Young Bornstein sobbed for hours, plunging into deep despair.
“Nonetheless, after some time I felt the will to live reawaken in me. I spent hours in solitude, agonizing over my memories of parents, home and a happy childhood.
In my mind I could clearly hear my father urging me to carry on.... It was as if my parents’ deepest desire was that I should remain alive and survive my ordeal.... The wish to survive did not arise from logic, but instead from a yearning for life and freedom.”
Another poignant scenario was Yom Kippur 1943, shortly before the forced march from Markstadt. Work had halted due to torrential rain, and Bornstein and a few friends sought shelter in a dark hut where a small group of men were praying from memory. They turned to him and his friends to help them make a quorum.
“We could see how fervently these men prayed, but we were also overwhelmed by feelings of disappointment and bitterness about God and religion,” he wrote. “We were torn by the paradox. Our hearts were full of bitterness and uncried tears. We discovered it was impossible for us to recite the psalms and prayers.”
And yet: “Tearfully and with a quivering voice, we imperceptibly joined in the prayers of the faithful.... Our tiredness and hunger evaporated, our protests and resistance were forgotten. The heartrending sounds of our prayers and sobs merged with the loud drumming of the rain and the howling noise of the storm.”
In 1944, now in the Fünfteichen camp – under conditions even worse than Markstadt – he observed that most of his fellow prisoners had crossed an unimaginable threshold.
“We had ceased to be human, in the true sense of the word, long ago.
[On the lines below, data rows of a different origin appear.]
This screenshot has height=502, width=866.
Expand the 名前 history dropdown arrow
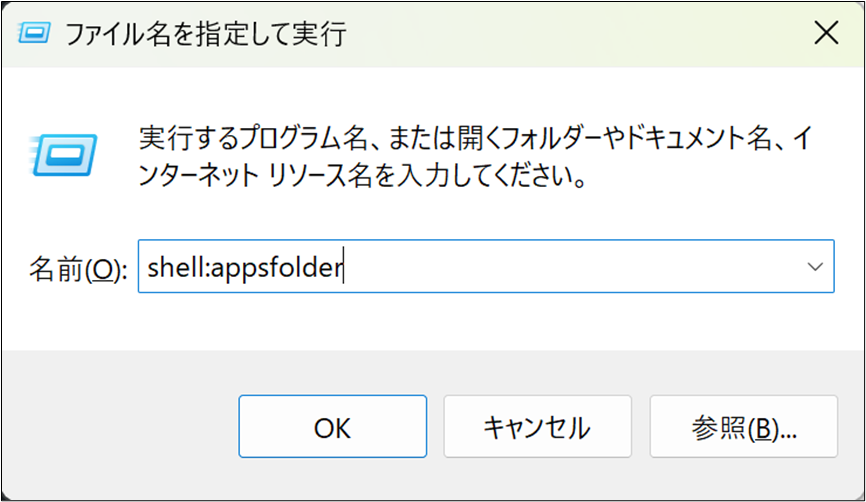(x=815, y=267)
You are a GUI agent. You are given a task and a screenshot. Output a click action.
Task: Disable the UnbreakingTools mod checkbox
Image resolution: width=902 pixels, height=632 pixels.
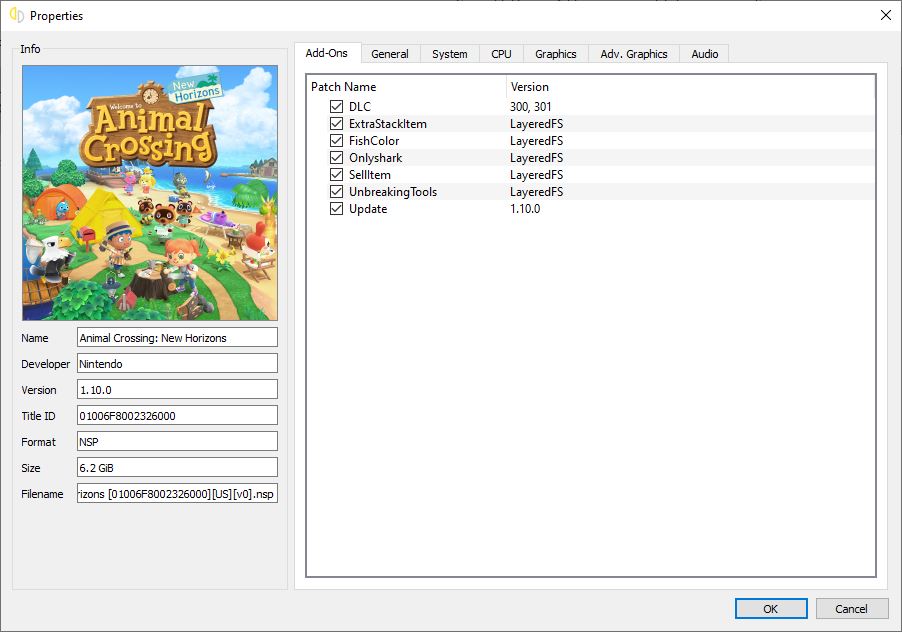coord(336,192)
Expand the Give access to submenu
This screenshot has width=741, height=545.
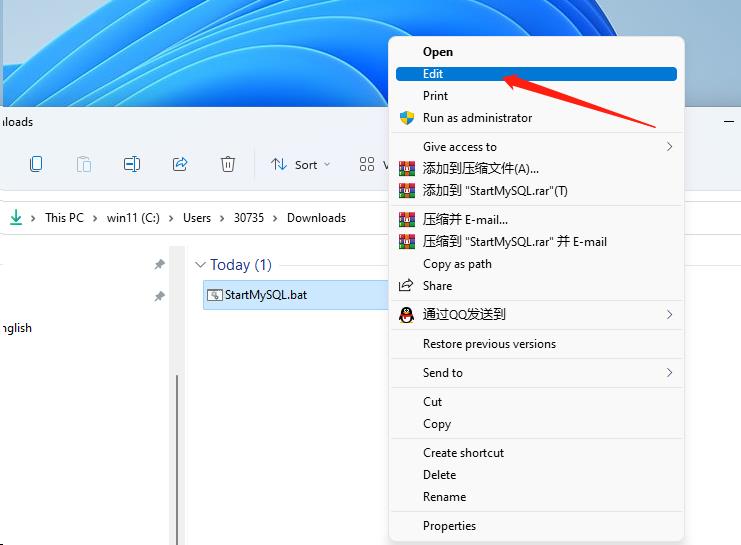669,147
We were instruments of skin and bones, which, more or less day in day out, fluently worked to a schedule which had been drilled into us.... Only the air-raid alarms tore us from our lethargy.”
Bornstein’s riveting and painful account of those nightmarish years is a valuable contribution to the corpus of Holocaust memoirs. The Long Night should serve as a reminder to readers that those who survived, and those who did not, are not forgotten.